The One Constant

While I sometimes faked my way through rituals, I always sustained my faith in G-d.

by Chanel Dubofsky

For a while, I was holding it together pretty well—and by "holding it together," I mean, "faking it," until what was going on on the inside resembled what I was hoping to make happen on the outside. I was praying, and most of the time—or perhaps only some of the time—there were moments when the words resonated, but not often enough. In my house growing up, we believed in anxiety. It was kind of like a religion, complete with ritual and superstition. After a while, I developed my own rituals—I worried about things well before they happened, in case they happened, so I would know I had prepared. G-d was a force called upon during times of desperation and fear: "Please let Mommy’s CAT scan come back clean." "Please let me get into college." The G-d I believed in as a kid, and as an adolescent, was based more on a need for control than on religion or spirituality. G-d was about having something to hold on to. The alternative was accepting that there was no mitigating factor between my family and disaster.

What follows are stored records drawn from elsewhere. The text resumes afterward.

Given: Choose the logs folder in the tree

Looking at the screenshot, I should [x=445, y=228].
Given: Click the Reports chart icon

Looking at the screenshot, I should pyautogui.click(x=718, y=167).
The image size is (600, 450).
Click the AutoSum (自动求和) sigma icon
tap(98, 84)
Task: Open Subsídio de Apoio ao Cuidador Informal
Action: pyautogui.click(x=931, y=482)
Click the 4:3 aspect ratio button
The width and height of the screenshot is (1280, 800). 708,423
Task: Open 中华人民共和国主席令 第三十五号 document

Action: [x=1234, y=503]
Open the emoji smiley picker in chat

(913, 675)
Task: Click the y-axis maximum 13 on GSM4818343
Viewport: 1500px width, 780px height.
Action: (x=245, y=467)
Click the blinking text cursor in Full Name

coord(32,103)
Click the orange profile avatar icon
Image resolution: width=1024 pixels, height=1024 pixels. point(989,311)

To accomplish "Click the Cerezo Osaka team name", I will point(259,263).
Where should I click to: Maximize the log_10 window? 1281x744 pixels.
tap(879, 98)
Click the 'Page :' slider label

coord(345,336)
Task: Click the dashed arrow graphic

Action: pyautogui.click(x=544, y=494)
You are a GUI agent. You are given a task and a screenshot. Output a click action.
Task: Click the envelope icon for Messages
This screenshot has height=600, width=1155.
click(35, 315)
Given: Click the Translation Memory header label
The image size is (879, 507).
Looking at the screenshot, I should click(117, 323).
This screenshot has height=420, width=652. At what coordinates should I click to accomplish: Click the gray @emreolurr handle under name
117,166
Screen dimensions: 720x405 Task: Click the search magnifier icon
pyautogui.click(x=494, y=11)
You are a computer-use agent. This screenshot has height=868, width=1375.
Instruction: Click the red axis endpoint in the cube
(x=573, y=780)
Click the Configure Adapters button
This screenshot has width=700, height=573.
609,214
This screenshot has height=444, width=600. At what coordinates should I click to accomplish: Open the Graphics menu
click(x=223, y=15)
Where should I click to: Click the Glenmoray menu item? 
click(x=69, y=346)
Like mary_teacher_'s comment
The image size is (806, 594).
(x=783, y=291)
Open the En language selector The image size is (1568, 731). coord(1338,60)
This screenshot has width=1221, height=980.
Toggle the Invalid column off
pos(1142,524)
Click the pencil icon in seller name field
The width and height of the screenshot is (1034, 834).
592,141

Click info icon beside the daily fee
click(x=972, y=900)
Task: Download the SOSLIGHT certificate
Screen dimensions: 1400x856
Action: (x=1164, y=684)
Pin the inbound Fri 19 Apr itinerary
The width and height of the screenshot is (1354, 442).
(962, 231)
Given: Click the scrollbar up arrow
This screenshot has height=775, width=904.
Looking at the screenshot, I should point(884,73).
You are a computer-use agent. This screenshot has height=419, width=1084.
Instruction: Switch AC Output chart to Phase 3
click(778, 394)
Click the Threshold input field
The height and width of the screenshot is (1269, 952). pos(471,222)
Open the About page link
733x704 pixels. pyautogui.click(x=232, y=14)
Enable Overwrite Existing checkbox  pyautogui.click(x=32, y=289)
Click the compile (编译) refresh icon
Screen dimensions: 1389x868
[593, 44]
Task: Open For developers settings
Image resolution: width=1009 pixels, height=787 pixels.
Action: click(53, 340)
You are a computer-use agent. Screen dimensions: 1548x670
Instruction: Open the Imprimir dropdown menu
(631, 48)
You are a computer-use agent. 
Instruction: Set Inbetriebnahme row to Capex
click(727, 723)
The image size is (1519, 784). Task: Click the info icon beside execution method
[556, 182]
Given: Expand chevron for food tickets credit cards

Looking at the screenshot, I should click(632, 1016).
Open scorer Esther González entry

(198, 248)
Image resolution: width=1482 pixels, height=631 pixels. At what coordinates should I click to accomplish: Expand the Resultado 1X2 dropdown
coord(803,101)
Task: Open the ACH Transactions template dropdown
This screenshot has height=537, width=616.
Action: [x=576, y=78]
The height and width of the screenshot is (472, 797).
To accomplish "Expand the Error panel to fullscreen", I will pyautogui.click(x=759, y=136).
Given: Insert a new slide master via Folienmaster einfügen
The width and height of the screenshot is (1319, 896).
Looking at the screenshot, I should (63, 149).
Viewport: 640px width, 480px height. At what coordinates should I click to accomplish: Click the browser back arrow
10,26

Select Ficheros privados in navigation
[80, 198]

Disaster came anyway. When I was 19, my mother died, and our house was foreclosed on. I fled, unpredictably, from a place of ignorance about the notion of a Jewish God—short of being told that "He" is everywhere, resulting in me being a very paranoid, superstitious, and confused kid—to going to shul every Friday and, later, wearing only skirts and keeping kosher. My rush into observant Judaism was not about G-d. I think I knew that at the time; I don’t remember ever really talking about G-d. I talked about learning and Jewish community. While I behaved in an increasingly observant manner, I never brought G-d into it. It was never about what G-d wanted, whatever that was.

After a while, I realized that this version of myself—the kosher, skirt-wearing, Shabbat attending, chag keeping, Torah learner—was not sustainable. It reminded me of being 11 years old and admitting to myself in a hushed voice that I did not like the color pink, or boys; I liked blue, and books. The pink-liking, boy-lover wasn’t real. I had worked hard to make other people think that was me—I had even convinced myself—but it wasn’t. It would never be me. But at both times, it felt dangerous to be anything, and so I picked the one that felt the safest, which meant I chose the path that was more acceptable.

All this time, I believed in G-d. Even when it was the childish, flimsy, terrifying version of G-d that I can recall from my childhood, I believed. It was easier for me to believe in the G-d I could control through anticipatory anxiety, through desperate prayers in the dark or in the doctor’s waiting room, than in the G-d I believe in now, who, frankly, I don’t understand and can’t picture.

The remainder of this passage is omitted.